**What to do**. Transcribe the records in their entirety, exactly as given.

(Saved entries)
------

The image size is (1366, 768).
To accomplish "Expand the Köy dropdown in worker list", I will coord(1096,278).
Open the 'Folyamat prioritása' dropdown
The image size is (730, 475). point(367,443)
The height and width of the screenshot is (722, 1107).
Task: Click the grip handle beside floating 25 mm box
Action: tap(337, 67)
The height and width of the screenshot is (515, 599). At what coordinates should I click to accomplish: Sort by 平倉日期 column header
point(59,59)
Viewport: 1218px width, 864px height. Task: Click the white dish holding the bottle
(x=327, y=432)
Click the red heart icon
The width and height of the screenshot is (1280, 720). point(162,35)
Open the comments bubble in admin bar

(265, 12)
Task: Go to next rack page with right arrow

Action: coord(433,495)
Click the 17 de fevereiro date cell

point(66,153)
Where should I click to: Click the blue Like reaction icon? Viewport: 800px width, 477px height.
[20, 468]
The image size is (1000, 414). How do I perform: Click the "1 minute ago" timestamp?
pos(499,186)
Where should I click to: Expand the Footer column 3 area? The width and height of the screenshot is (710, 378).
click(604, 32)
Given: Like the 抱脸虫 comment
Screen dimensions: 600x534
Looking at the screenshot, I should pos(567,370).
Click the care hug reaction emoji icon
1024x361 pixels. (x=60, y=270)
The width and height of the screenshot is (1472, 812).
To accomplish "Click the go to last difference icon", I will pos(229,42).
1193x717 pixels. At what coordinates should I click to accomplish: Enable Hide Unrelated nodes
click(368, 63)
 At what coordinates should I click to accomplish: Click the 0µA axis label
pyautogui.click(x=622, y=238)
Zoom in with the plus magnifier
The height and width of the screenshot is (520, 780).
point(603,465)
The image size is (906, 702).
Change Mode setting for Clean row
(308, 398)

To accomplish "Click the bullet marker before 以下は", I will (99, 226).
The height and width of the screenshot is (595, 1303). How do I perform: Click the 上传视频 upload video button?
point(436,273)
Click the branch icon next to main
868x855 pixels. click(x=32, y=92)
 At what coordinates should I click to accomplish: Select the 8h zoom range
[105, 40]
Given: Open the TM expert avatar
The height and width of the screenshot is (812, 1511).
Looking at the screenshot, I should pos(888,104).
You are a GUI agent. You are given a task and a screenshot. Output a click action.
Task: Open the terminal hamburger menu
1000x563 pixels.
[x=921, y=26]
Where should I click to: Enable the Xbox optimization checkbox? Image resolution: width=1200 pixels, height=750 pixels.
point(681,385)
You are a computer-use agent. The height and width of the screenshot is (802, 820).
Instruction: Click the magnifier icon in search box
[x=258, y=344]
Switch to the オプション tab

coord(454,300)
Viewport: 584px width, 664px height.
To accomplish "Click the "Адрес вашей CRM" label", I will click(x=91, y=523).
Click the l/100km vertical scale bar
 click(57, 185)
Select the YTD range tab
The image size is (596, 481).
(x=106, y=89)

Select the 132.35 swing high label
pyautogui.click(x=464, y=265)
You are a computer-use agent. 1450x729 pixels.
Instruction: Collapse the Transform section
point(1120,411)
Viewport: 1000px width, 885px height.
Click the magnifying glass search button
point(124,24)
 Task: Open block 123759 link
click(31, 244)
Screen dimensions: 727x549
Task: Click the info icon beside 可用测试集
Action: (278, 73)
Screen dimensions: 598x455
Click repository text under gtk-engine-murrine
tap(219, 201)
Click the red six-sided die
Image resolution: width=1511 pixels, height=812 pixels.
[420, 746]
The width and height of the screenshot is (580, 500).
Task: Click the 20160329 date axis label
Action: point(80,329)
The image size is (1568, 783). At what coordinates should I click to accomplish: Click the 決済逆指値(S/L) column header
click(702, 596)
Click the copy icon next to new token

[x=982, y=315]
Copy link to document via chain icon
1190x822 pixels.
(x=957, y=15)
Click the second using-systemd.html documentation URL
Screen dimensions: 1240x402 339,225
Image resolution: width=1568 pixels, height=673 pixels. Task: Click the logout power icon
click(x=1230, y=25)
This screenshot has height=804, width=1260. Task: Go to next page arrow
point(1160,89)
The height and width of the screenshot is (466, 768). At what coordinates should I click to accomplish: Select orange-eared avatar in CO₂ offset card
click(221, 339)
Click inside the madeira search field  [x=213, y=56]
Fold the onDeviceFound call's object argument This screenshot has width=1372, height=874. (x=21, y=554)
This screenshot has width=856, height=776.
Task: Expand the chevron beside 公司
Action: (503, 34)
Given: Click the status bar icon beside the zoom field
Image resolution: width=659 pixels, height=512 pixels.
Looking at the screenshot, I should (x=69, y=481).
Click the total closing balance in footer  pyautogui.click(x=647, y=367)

------

**Result below**.
The image size is (1366, 768).
To accomplish "Expand the Köy dropdown in worker list", I will coord(1096,278).
Open the 'Folyamat prioritása' dropdown
The image size is (730, 475). point(367,443)
The height and width of the screenshot is (722, 1107).
Task: Click the grip handle beside floating 25 mm box
Action: tap(337, 67)
The height and width of the screenshot is (515, 599). At what coordinates should I click to accomplish: Sort by 平倉日期 column header
point(59,59)
Viewport: 1218px width, 864px height. Task: Click the white dish holding the bottle
(x=327, y=432)
Click the red heart icon
The width and height of the screenshot is (1280, 720). point(162,35)
Open the comments bubble in admin bar

(265, 12)
Task: Go to next rack page with right arrow

Action: coord(433,495)
Click the 17 de fevereiro date cell

point(66,153)
Where should I click to: Click the blue Like reaction icon? Viewport: 800px width, 477px height.
[20, 468]
The image size is (1000, 414). How do I perform: Click the "1 minute ago" timestamp?
pos(499,186)
Where should I click to: Expand the Footer column 3 area? The width and height of the screenshot is (710, 378).
click(604, 32)
Given: Like the 抱脸虫 comment
Screen dimensions: 600x534
Looking at the screenshot, I should pos(567,370).
Click the care hug reaction emoji icon
1024x361 pixels. (x=60, y=270)
The width and height of the screenshot is (1472, 812).
To accomplish "Click the go to last difference icon", I will pos(229,42).
1193x717 pixels. At what coordinates should I click to accomplish: Enable Hide Unrelated nodes
click(368, 63)
 At what coordinates should I click to accomplish: Click the 0µA axis label
pyautogui.click(x=622, y=238)
Zoom in with the plus magnifier
The height and width of the screenshot is (520, 780).
point(603,465)
The image size is (906, 702).
Change Mode setting for Clean row
(308, 398)

To accomplish "Click the bullet marker before 以下は", I will (99, 226).
The height and width of the screenshot is (595, 1303). How do I perform: Click the 上传视频 upload video button?
point(436,273)
Click the branch icon next to main
868x855 pixels. click(x=32, y=92)
 At what coordinates should I click to accomplish: Select the 8h zoom range
[105, 40]
Given: Open the TM expert avatar
The height and width of the screenshot is (812, 1511).
Looking at the screenshot, I should pos(888,104).
You are a GUI agent. You are given a task and a screenshot. Output a click action.
Task: Open the terminal hamburger menu
1000x563 pixels.
[x=921, y=26]
Where should I click to: Enable the Xbox optimization checkbox? Image resolution: width=1200 pixels, height=750 pixels.
point(681,385)
You are a computer-use agent. The height and width of the screenshot is (802, 820).
Instruction: Click the magnifier icon in search box
[x=258, y=344]
Switch to the オプション tab

coord(454,300)
Viewport: 584px width, 664px height.
To accomplish "Click the "Адрес вашей CRM" label", I will click(x=91, y=523).
Click the l/100km vertical scale bar
 click(57, 185)
Select the YTD range tab
The image size is (596, 481).
(x=106, y=89)

Select the 132.35 swing high label
pyautogui.click(x=464, y=265)
You are a computer-use agent. 1450x729 pixels.
Instruction: Collapse the Transform section
point(1120,411)
Viewport: 1000px width, 885px height.
Click the magnifying glass search button
point(124,24)
 Task: Open block 123759 link
click(31, 244)
Screen dimensions: 727x549
Task: Click the info icon beside 可用测试集
Action: (278, 73)
Screen dimensions: 598x455
Click repository text under gtk-engine-murrine
tap(219, 201)
Click the red six-sided die
Image resolution: width=1511 pixels, height=812 pixels.
[420, 746]
The width and height of the screenshot is (580, 500).
Task: Click the 20160329 date axis label
Action: point(80,329)
The image size is (1568, 783). At what coordinates should I click to accomplish: Click the 決済逆指値(S/L) column header
click(702, 596)
Click the copy icon next to new token

[x=982, y=315]
Copy link to document via chain icon
1190x822 pixels.
(x=957, y=15)
Click the second using-systemd.html documentation URL
Screen dimensions: 1240x402 339,225
Image resolution: width=1568 pixels, height=673 pixels. Task: Click the logout power icon
click(x=1230, y=25)
This screenshot has height=804, width=1260. Task: Go to next page arrow
point(1160,89)
The height and width of the screenshot is (466, 768). At what coordinates should I click to accomplish: Select orange-eared avatar in CO₂ offset card
click(221, 339)
Click inside the madeira search field  [x=213, y=56]
Fold the onDeviceFound call's object argument This screenshot has width=1372, height=874. (x=21, y=554)
This screenshot has width=856, height=776.
Task: Expand the chevron beside 公司
Action: (503, 34)
Given: Click the status bar icon beside the zoom field
Image resolution: width=659 pixels, height=512 pixels.
Looking at the screenshot, I should (x=69, y=481).
Click the total closing balance in footer  pyautogui.click(x=647, y=367)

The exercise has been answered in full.